Problem details.
Reproduce every record below exactly as it appears.

Material for this task.
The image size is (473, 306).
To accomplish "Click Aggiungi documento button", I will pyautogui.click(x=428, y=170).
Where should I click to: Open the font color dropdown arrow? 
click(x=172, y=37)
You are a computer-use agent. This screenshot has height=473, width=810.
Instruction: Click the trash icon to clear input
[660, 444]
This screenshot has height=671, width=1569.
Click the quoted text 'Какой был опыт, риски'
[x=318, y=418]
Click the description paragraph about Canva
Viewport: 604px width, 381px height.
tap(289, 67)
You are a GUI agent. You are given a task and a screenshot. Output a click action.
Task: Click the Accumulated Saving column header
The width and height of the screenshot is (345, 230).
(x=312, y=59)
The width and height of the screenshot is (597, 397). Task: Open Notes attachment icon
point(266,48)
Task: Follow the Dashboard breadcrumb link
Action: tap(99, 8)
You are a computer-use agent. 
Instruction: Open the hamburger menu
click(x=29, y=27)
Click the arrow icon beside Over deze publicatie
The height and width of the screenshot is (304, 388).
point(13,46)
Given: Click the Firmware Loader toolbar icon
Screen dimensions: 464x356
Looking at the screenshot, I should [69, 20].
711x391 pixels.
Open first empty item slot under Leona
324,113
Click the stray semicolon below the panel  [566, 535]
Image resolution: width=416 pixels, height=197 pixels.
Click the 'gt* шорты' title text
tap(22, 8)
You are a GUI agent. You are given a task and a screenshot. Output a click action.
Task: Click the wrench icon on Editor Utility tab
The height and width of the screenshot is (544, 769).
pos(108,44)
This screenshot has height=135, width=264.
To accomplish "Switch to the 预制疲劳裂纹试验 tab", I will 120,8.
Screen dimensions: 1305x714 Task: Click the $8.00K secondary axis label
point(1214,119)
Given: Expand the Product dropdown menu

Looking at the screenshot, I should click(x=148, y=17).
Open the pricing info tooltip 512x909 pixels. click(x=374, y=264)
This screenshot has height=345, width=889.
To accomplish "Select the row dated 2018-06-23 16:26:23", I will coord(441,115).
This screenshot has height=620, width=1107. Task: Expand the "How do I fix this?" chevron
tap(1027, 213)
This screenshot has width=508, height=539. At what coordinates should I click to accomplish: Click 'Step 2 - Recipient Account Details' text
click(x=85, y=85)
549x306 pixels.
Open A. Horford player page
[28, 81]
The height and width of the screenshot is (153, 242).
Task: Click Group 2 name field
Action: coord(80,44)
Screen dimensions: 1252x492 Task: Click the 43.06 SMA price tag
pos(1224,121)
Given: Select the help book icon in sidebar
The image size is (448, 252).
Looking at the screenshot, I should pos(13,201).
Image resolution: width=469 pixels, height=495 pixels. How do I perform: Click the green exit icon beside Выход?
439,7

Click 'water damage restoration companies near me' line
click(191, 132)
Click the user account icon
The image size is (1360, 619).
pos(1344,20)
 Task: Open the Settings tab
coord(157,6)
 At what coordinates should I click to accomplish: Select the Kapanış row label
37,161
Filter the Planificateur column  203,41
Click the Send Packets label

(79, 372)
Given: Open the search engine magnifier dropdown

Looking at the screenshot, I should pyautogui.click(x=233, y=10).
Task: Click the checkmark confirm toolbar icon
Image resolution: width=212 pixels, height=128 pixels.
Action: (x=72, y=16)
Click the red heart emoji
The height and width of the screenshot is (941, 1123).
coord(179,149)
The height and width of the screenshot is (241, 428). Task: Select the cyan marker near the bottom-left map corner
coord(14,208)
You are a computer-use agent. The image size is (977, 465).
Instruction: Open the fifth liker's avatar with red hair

Solution for this exercise.
The image size is (473, 306).
To accomplish "Click Aggiungi documento button", I will pyautogui.click(x=428, y=170).
Where should I click to: Open the font color dropdown arrow? 
click(x=172, y=37)
You are a computer-use agent. This screenshot has height=473, width=810.
Instruction: Click the trash icon to clear input
[660, 444]
This screenshot has height=671, width=1569.
Click the quoted text 'Какой был опыт, риски'
[x=318, y=418]
Click the description paragraph about Canva
Viewport: 604px width, 381px height.
tap(289, 67)
You are a GUI agent. You are given a task and a screenshot. Output a click action.
Task: Click the Accumulated Saving column header
The width and height of the screenshot is (345, 230).
(x=312, y=59)
The width and height of the screenshot is (597, 397). Task: Open Notes attachment icon
point(266,48)
Task: Follow the Dashboard breadcrumb link
Action: tap(99, 8)
You are a computer-use agent. 
Instruction: Open the hamburger menu
click(x=29, y=27)
Click the arrow icon beside Over deze publicatie
The height and width of the screenshot is (304, 388).
point(13,46)
Given: Click the Firmware Loader toolbar icon
Screen dimensions: 464x356
Looking at the screenshot, I should [69, 20].
711x391 pixels.
Open first empty item slot under Leona
324,113
Click the stray semicolon below the panel  [566, 535]
Image resolution: width=416 pixels, height=197 pixels.
Click the 'gt* шорты' title text
tap(22, 8)
You are a GUI agent. You are given a task and a screenshot. Output a click action.
Task: Click the wrench icon on Editor Utility tab
The height and width of the screenshot is (544, 769).
pos(108,44)
This screenshot has height=135, width=264.
To accomplish "Switch to the 预制疲劳裂纹试验 tab", I will 120,8.
Screen dimensions: 1305x714 Task: Click the $8.00K secondary axis label
point(1214,119)
Given: Expand the Product dropdown menu

Looking at the screenshot, I should click(x=148, y=17).
Open the pricing info tooltip 512x909 pixels. click(x=374, y=264)
This screenshot has height=345, width=889.
To accomplish "Select the row dated 2018-06-23 16:26:23", I will coord(441,115).
This screenshot has height=620, width=1107. Task: Expand the "How do I fix this?" chevron
tap(1027, 213)
This screenshot has width=508, height=539. At what coordinates should I click to accomplish: Click 'Step 2 - Recipient Account Details' text
click(x=85, y=85)
549x306 pixels.
Open A. Horford player page
[28, 81]
The height and width of the screenshot is (153, 242).
Task: Click Group 2 name field
Action: coord(80,44)
Screen dimensions: 1252x492 Task: Click the 43.06 SMA price tag
pos(1224,121)
Given: Select the help book icon in sidebar
The image size is (448, 252).
Looking at the screenshot, I should pos(13,201).
Image resolution: width=469 pixels, height=495 pixels. How do I perform: Click the green exit icon beside Выход?
439,7

Click 'water damage restoration companies near me' line
click(191, 132)
Click the user account icon
The image size is (1360, 619).
pos(1344,20)
 Task: Open the Settings tab
coord(157,6)
 At what coordinates should I click to accomplish: Select the Kapanış row label
37,161
Filter the Planificateur column  203,41
Click the Send Packets label

(79, 372)
Given: Open the search engine magnifier dropdown

Looking at the screenshot, I should pyautogui.click(x=233, y=10).
Task: Click the checkmark confirm toolbar icon
Image resolution: width=212 pixels, height=128 pixels.
Action: (x=72, y=16)
Click the red heart emoji
The height and width of the screenshot is (941, 1123).
coord(179,149)
The height and width of the screenshot is (241, 428). Task: Select the cyan marker near the bottom-left map corner
coord(14,208)
You are a computer-use agent. The image size is (977, 465).
Instruction: Open the fifth liker's avatar with red hair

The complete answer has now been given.